There are many aspects of economic development, one of which is tourism and overall livability for the area.
This piece focuses on making the Manhattan Project a national park, helping not only tourism for Roane County but also adding an important aspect of culture, history, art and livability.
Many individuals in and around Roane County are familiar with the Manhattan Project as an early 1940s U.S. Army Corps of Engineers and U.S. Atomic Energy Commission creation of facilities and processes to help build atomic bombs.
The Manhattan Project was probably one of the biggest and greatest success stories in American history — a theory, an experiment, a development.
Many in the younger generation may not be familiar with this historical mission which helped end World War II and launch the United States into the world as a super power.

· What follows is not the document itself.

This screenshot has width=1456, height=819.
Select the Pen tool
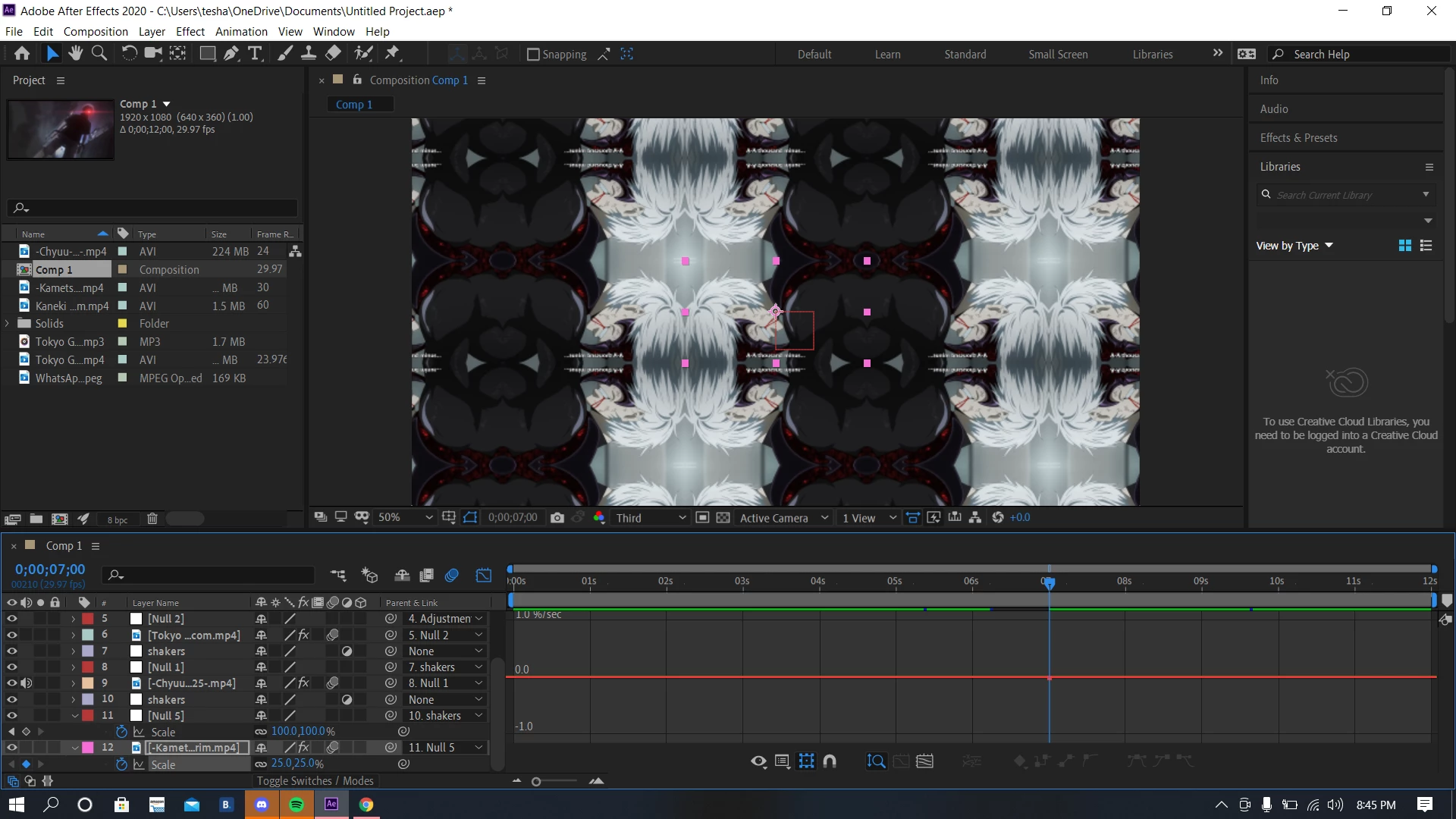coord(231,53)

The Manhattan Project’s history is in the process of not only being recorded, restored and preserved but also being considered to become a national park.
The “Manhattan Project National Park Act” is a draft bill (maybe filed by this publication) to create a national park which would include the three atomic sites of Oak Ridge; Hanford, Wash.; and Los Alamo, N.M.
Much of the Oak Ridge Reservation, including the Oak Ridge National Laboratory, lies in Roane County.
Roane County government has been involved in supporting the Manhattan National Park establishment. We have attended a meeting in Oak Ridge with federal legislative representatives and officials and most recently with the sister cities of Los Alamo and Hanford, that many state and federal officials also attended.
Roane County’s involvement of not only supporting but helping direct the Manhattan Project as a national park came through a relationship with the Energy Community Alliance.
Roane County joined with other Department of Energy communities across the nation who deal with DOE issues ranging from prioritizing funding of environment management budgets and clean-up initiatives to reindustrialization of DOE property and future advancements in research and development in science and technology.
Oak Ridge Mayor Tom Beehan chairs the ECA board. ECA took an initiative to work on and support the Manhattan Project National Park bill and held a recent summit in Richland, Wash.
Approximately 75 presenters or attendees participated in the summit, including 15 from Tennessee
Many were from the city of Oak Ridge and Anderson County as well as federal and state employees.
Tours were made of the Hanford “B” reactor (historical site) along with the “Tank Farm” clean-up operations.
Roane County Commission has been asked to approve a resolution stating their support of the Manhattan Project as a national park.
Would it not be great to have the national park symbol of the brown arrowhead on Roane County signage signifying Roane County having a national park?
As one travels Interstate 40 and on Gallaher Road, there could be a sign that says, “Welcome to The Manhattan Project National Park, another Roane County Treasure.”
We are sure Anderson County and Oak Ridge would say the same.
Roane County, Anderson County and Oak Ridge city officials are working together with our sister cities to celebrate the leadership and tenacity of the prior generations.
This action is saying “thank you” for your service and commitment to the Manhattan Project by working to designate your accomplishments as a national park.
Designating these important sites as a national park would also be leaving a trail of history for future generations to study and interpret.
There is a saying that people won’t travel to see “stuff,” but they will travel around the world to see places.
Let’s work for the Manhattan Project National Park, a place in the heart of East Tennessee.